Israeli forces detain medics, patients after violent raid on Gaza hospital | News
Israeli forces have withdrawn from Kamal Adwan Hospital after detaining dozens of medics and some patients, and causing widespread damage to one of the last functioning hospitals in northern Gaza, the Health Ministry in the besieged enclave has said.
The medical facility is in disarray after it was raided and shelled amid Israel’s three-week offensive in the north, with a top Gaza Health Ministry official urging the World Health Organization (WHO) to evacuate the wounded from the hospital considered a lifeline for people in northern Gaza.
“The smell of death has spread around the hospital,” Marwan al-Hams, director of field hospitals at Gaza’s Health Ministry, told Al Jazeera, adding that the Israeli forces destroyed the hospital’s medical supplies during their raid to prevent the medics from saving the wounded.
More than 600 people, including patients and those accompanying them were housed in the hospital before it was raided on Friday.
Medics said on Saturday that at least 44 out of the hospital’s 70-member team had been detained by the army. Later, it was reported that 14 of those detained, including the hospital’s director Hussam Abu Safia, were released.
“A critical shortage of medical supplies, compounded by severely limited access, are depriving people of life-saving care,” Tedros Adhanom Ghebreyesus, the WHO chief, posted on X on Saturday.
Al Jazeera’s Tareq Abu Azzoum reporting from Deir el-Balah in central Gaza said that the Israeli forces caused widespread damage to the pharmaceutical warehouse and the ICU.
“Everyone knows that Kamal Adwan Hospital is considered a medical lifeline for the two-thirds of Palestinians in northern Gaza.”
‘Shooting from all directions’
Outside the hospital, hundreds of spent bullet cartridges littered the floor. Footage shared by the Health Ministry revealed damage to buildings and vandalised wards.
Nurse Mayssoun Alian said Israeli forces surrounded the hospital in the morning “and there was shooting from all directions.
“They evacuated all those who were sheltering here. They separated the men from women and made two queues. It was very humiliating for our men since they were stripped of their clothes,” she told Al Jazeera.

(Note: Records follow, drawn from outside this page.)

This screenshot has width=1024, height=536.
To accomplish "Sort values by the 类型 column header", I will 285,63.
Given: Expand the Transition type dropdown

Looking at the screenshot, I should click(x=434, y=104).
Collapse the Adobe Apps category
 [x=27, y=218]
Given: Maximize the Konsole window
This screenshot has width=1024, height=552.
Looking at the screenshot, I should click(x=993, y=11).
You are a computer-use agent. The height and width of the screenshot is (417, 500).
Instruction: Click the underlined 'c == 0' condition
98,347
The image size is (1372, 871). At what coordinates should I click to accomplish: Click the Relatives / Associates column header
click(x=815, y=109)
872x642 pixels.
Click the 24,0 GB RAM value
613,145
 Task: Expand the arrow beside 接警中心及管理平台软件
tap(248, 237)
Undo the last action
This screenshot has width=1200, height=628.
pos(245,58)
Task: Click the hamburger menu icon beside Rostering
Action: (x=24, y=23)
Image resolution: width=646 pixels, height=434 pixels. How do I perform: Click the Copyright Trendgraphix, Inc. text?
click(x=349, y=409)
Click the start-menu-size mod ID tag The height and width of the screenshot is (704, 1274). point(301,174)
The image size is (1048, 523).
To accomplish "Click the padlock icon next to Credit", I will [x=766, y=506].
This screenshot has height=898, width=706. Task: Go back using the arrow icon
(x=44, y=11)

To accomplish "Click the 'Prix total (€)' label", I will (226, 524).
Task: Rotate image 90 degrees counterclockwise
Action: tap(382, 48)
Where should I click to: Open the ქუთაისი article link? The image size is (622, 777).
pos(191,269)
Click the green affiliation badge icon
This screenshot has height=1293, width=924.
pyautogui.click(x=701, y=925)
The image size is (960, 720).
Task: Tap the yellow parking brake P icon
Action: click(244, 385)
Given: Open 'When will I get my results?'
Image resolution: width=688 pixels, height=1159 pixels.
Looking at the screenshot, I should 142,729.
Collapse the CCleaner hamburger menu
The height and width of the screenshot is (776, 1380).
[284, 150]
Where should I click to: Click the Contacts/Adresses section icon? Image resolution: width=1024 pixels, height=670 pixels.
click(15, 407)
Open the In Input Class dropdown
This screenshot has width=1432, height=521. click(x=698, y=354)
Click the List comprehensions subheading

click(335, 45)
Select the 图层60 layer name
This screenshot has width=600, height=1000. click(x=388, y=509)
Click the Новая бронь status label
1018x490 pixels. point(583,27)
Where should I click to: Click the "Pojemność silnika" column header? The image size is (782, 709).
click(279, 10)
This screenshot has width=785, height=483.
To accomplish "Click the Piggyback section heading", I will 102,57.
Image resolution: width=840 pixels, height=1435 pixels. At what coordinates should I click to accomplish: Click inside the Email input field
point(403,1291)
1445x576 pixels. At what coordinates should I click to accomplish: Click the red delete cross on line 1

There was chaos inside the hospital with patients lying on the floor, including in the hallways, according to footage accessed by Al Jazeera.
A patient and witness in the hospital told Al Jazeera that Israeli forces first shelled the courtyard at about 5am (03:00 GMT) on Friday.
“Thirty minutes later, bulldozers destroyed everything, including the tents housing the displaced,” he said. “They destroyed the hospital’s pharmacy and riddled the hospital with bullets. They started calling for Dr Hussam over the loudspeakers.”
At least two children died inside the intensive care unit when Israeli forces destroyed the generators and oxygen station on Friday, medics said.
‘Medicide’
Kamal Adwan Hospital spokesperson Hisham Sakani told Al Jazeera that the latest assault marks the 14th time that the hospital has come under Israeli fire.
Israel has repeatedly attacked hospitals since it launched the devastating war on October 7, 2023. More than 42,000 Palestinians have been killed by Israeli forces and large parts of Gaza lay in ruins. At least 17 out of 35 hospitals across the Strip are partially functioning.
On Friday, the UN special rapporteur on health used a new term – medicide – to describe the widespread and systematic attacks by Israel on healthcare workers and facilities.
Gaza’s Health Ministry stated that all detained medical personnel were held by the Israeli military without access to food or water. According to the ministry, three nurses were injured, and three ambulances were destroyed.
Among those taken was Mohamed Obeid, head of the orthopaedics department at Al-Awda Hospital nearby, though his current location remains unknown, according to the hospital.
Footage shared on social media on Saturday showed hospital director Abu Safia, mourning the loss of his minor son, who was killed during the two-day Israeli assault.
An Israeli military spokesperson declined to comment on the report. On Friday, the Israeli military stated it had conducted operations near the hospital based on intelligence indicating the presence of “terrorists and terrorist infrastructure” in the area.
A spokesperson from the UN agency for children said northern Gaza is a disaster zone after the Israeli military’s three-week ground incursion.
“Attacks have been escalating, hospitals and schools used as shelters haven’t been spared,” UNICEF’s Rosalia Bollen told Al Jazeera.
“It’s been extremely difficult to bring supplies to the north with only 224 trucks reaching. But 224 trucks is the number we’d like to get in on a daily basis, not for an entire month. In the hospitals, there’s no food or water for patients. There’s no fuel, no electricity.”
The Health Ministry reported that Israeli military strikes on Jabalia, Beit Hanoon, and Beit Lahiya in northern Gaza have killed approximately 800 people over the course of a three-week offensive.